While reading through The New Your Times Picture Your Life After Cancer site, I came upon Tyler’s picture and post. Tyler points out that, according to the American Cancer Society, 1 in 2 men and 1 in 3 women will be diagnosed with cancer in their respective lifetimes. Those are pretty high statistics for all of us, but it was Tyler’s closing sentence that struck me.
I hope I am the one and you are the two.
It’s not fair. The odds are stacked against us, it seems, in regards to carcinogenesis. It’s inevitable. No, no it’s not. The American Cancer Society also reports that nearly two-thirds of all cancers can be prevented – stopped entirely before they occur – via tobacco cessation and changes in nutrition and physical activity (to reach a healthy BMI). For perspective, approximately 1.5 million new cancer cases will be diagnosed in the U.S. alone this year. 1.5 million people will hear, “You have cancer,” for the first time. 1.5 million lives and families’ lives will be changed forever. Yet, if all two-thirds of those cancers could be prevented by doing what we know works, close to 990,000 people this year would likely never experience cancer related to lifestyle behaviors. In addition, numerous cancers have high survival rates if detected at early stages, and it seems like we are still pulling, pushing, and persuading people to complete routine cancer screenings.
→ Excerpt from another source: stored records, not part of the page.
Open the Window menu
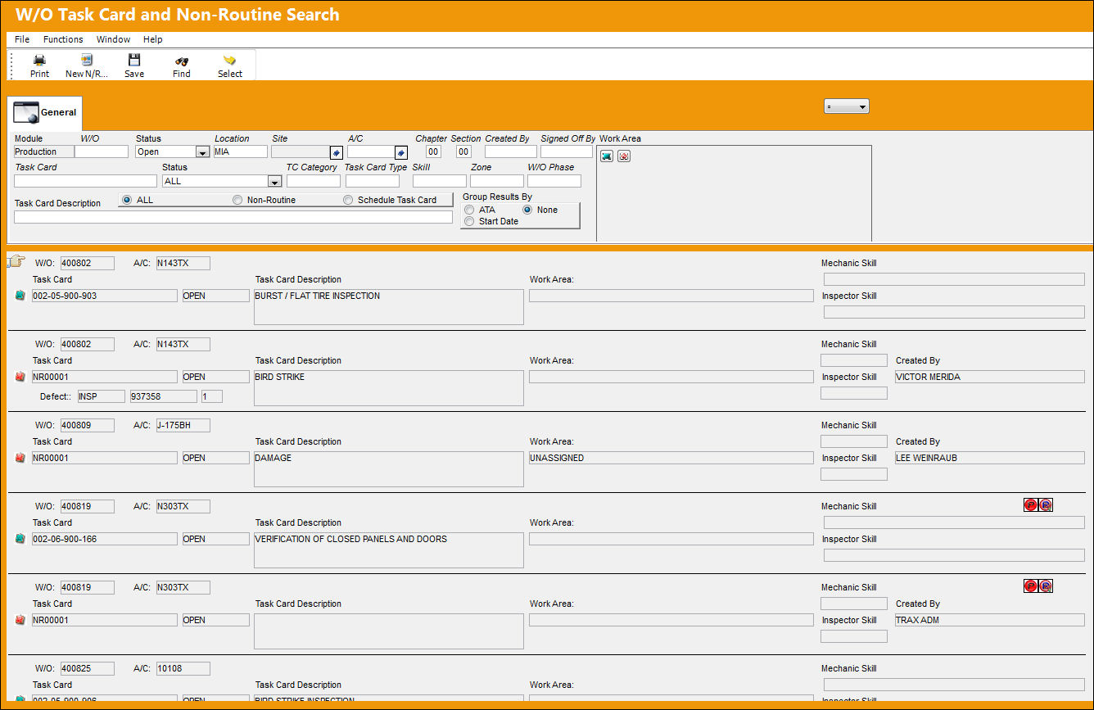 113,39
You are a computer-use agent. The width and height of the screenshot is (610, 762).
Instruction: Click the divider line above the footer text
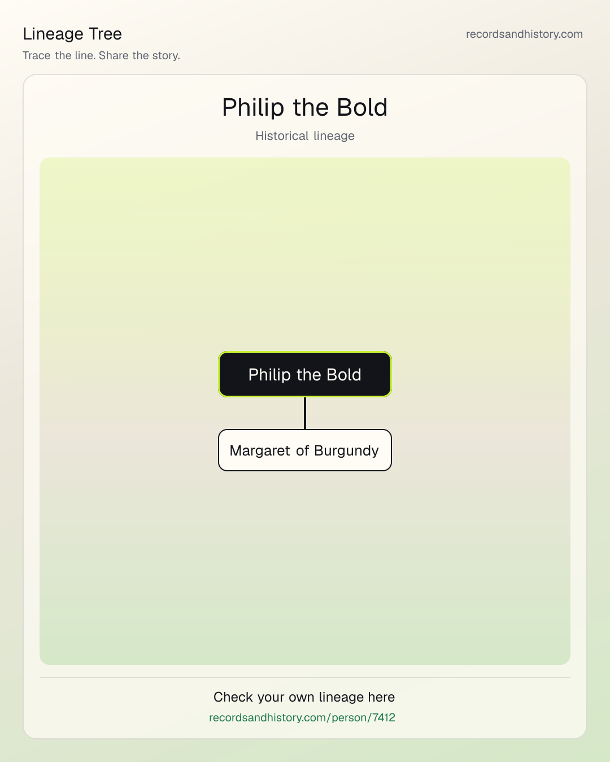pos(305,677)
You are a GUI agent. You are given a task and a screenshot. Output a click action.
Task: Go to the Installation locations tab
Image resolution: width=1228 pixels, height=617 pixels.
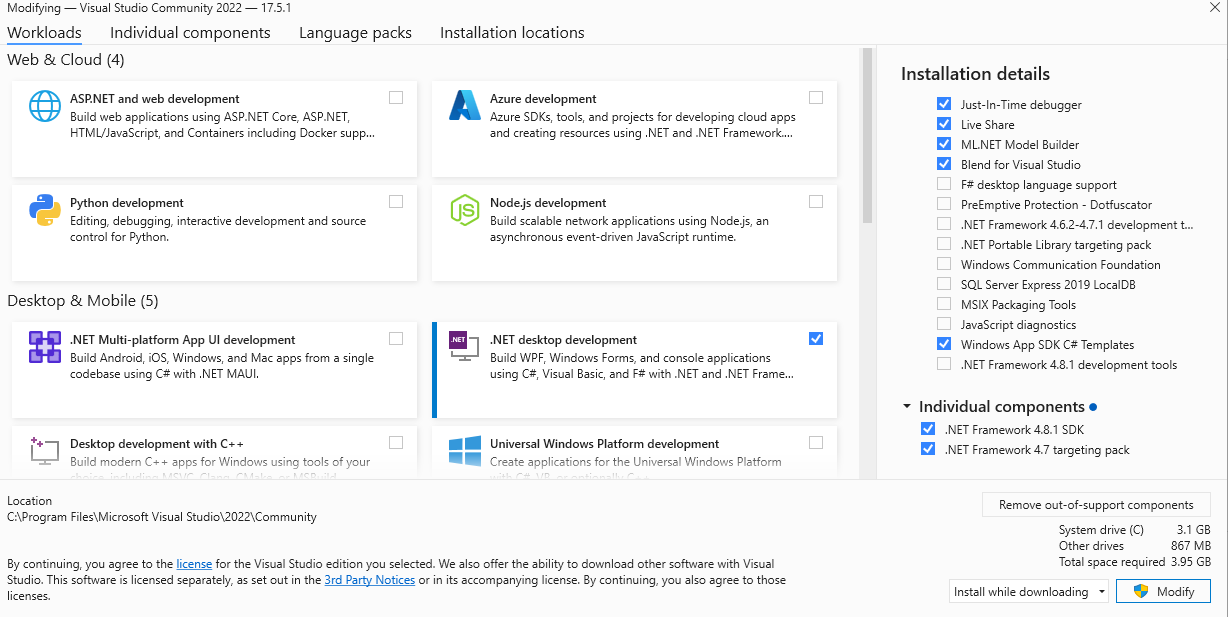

While I don’t know the specifics of Tyler’s diagnosis, I doubt the cancer was related to lifestyle behaviors or even screenable per today’s various cancer screening guidelines. Still, Tyler’s picture and post remind me of my lifetime relative risk of cancer which then leads me to think about prevention and early detection. I want to do everything I can so that I am “one of the two,” and I want to do everything I can so that there are no more “ones” like Tyler.